Das Gebiet war ursprünglich von Schrebergärten und Landwirtschaft geprägt und schließt westlich an die Spandauer Altstadt an. Wegen der Wohnungsnot im damaligen West-Berlin wurde ab 1962 hier eine Großsiedlung errichtet, deren letzte Bauten erst in den 1990er Jahren fertiggestellt wurden; inzwischen kümmert sich ein vom Bezirk eingerichtetes Quartiersmanagement um die Siedlung. Städtebaulich markant sind die Häuser entlang der Zeppelinstraße mit ihren vier expressionistischen Türmen, die Richard Ermisch zwischen 1923 und 1927 an der Kreuzung mit der Falkenseer Chaussee errichtete – dieser Chaussee kommt bis heute die Rolle der Hauptverkehrsachse zu. An Sakralbauten stehen die katholische St.-Markus-Kirche mit aluminiumverkleideter Kegelkuppel und zwei evangelische Kirchen, Jeremia- und Zufluchtskirche, aus den 1960er Jahren. Der Friedhof In den Kisseln ist der flächenmäßig größte Friedhof Berlins, der Spektegrünzug mit dem Großen Spektesee dient als Naherholungsgebiet am Südrand.

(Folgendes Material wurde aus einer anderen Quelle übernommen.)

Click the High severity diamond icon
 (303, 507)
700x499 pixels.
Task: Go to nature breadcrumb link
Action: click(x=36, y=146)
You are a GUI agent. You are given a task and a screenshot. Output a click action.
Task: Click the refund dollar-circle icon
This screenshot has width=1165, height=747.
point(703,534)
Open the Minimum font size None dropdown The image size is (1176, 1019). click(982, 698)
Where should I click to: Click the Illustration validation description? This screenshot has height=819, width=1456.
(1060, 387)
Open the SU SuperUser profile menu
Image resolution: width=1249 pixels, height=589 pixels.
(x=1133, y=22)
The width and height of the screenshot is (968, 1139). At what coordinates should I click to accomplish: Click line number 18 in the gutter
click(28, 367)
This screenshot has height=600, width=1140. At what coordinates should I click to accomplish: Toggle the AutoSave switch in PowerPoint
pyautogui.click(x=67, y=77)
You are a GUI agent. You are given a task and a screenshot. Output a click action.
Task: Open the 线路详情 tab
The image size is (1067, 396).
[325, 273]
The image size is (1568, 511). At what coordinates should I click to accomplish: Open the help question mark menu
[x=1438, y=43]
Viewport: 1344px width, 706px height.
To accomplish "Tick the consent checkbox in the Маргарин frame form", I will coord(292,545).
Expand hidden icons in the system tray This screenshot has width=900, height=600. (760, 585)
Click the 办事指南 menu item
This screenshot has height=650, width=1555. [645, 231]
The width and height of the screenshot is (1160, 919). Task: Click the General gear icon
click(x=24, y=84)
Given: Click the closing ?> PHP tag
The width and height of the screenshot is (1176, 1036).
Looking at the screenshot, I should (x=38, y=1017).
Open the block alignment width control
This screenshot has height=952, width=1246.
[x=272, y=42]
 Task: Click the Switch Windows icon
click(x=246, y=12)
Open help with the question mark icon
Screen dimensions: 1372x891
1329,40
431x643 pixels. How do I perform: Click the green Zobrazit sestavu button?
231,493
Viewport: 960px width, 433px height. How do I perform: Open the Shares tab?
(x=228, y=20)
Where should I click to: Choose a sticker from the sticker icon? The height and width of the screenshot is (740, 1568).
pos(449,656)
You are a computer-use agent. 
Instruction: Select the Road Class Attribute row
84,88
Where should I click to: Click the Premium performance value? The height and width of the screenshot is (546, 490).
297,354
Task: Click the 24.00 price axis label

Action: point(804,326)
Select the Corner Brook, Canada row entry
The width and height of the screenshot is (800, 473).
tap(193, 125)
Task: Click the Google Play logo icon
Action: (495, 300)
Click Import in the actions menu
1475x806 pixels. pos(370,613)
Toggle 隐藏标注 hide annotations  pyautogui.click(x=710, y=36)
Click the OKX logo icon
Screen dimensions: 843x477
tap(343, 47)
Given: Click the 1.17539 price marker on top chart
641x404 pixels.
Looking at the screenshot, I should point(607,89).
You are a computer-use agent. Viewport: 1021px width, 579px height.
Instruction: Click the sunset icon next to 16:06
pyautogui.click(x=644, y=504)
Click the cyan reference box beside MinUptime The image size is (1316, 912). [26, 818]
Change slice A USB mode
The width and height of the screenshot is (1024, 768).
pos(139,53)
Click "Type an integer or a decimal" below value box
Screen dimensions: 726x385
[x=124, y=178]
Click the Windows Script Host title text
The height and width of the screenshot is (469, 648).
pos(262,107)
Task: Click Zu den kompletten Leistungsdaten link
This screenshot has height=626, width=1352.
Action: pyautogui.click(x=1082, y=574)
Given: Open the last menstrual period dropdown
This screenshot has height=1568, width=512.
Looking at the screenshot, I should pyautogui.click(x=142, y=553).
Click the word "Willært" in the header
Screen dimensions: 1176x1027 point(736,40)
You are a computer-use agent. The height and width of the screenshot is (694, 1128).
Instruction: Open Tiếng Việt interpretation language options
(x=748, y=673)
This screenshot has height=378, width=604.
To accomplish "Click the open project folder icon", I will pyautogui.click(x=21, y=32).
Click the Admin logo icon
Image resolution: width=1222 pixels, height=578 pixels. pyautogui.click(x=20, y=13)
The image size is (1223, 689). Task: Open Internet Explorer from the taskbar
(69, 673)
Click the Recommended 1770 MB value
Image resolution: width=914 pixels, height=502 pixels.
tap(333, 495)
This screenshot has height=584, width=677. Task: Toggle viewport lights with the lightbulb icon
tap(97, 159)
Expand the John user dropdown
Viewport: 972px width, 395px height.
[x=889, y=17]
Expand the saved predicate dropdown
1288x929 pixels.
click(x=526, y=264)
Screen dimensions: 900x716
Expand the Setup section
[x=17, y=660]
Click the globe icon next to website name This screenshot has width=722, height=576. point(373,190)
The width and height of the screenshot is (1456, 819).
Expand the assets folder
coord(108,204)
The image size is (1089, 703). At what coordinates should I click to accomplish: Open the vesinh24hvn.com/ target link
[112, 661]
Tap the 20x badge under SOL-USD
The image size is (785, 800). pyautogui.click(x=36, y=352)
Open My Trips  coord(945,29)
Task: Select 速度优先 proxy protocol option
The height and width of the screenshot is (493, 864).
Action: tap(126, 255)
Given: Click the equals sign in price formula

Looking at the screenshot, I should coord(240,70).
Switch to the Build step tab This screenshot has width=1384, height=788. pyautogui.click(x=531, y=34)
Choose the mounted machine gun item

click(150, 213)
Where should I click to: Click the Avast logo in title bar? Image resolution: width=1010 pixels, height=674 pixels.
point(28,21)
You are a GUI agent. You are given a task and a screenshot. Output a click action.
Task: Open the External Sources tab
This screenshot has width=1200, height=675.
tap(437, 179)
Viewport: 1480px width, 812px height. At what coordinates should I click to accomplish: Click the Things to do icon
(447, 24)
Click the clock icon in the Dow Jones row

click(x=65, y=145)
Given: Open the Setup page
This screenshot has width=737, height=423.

Das 1897 eröffnete und 1959 erweiterte Wasserwerk Spandau versorgt die Umgebung seit über einem Jahrhundert.
Auf 6,9 km² kommen 22.613 Einwohnerinnen und Einwohner, das entspricht einer Dichte von 3.289 je Quadratkilometer.
Im Süden grenzt die Siedlung an Staaken, im Norden und Osten an weitere Spandauer Gebiete.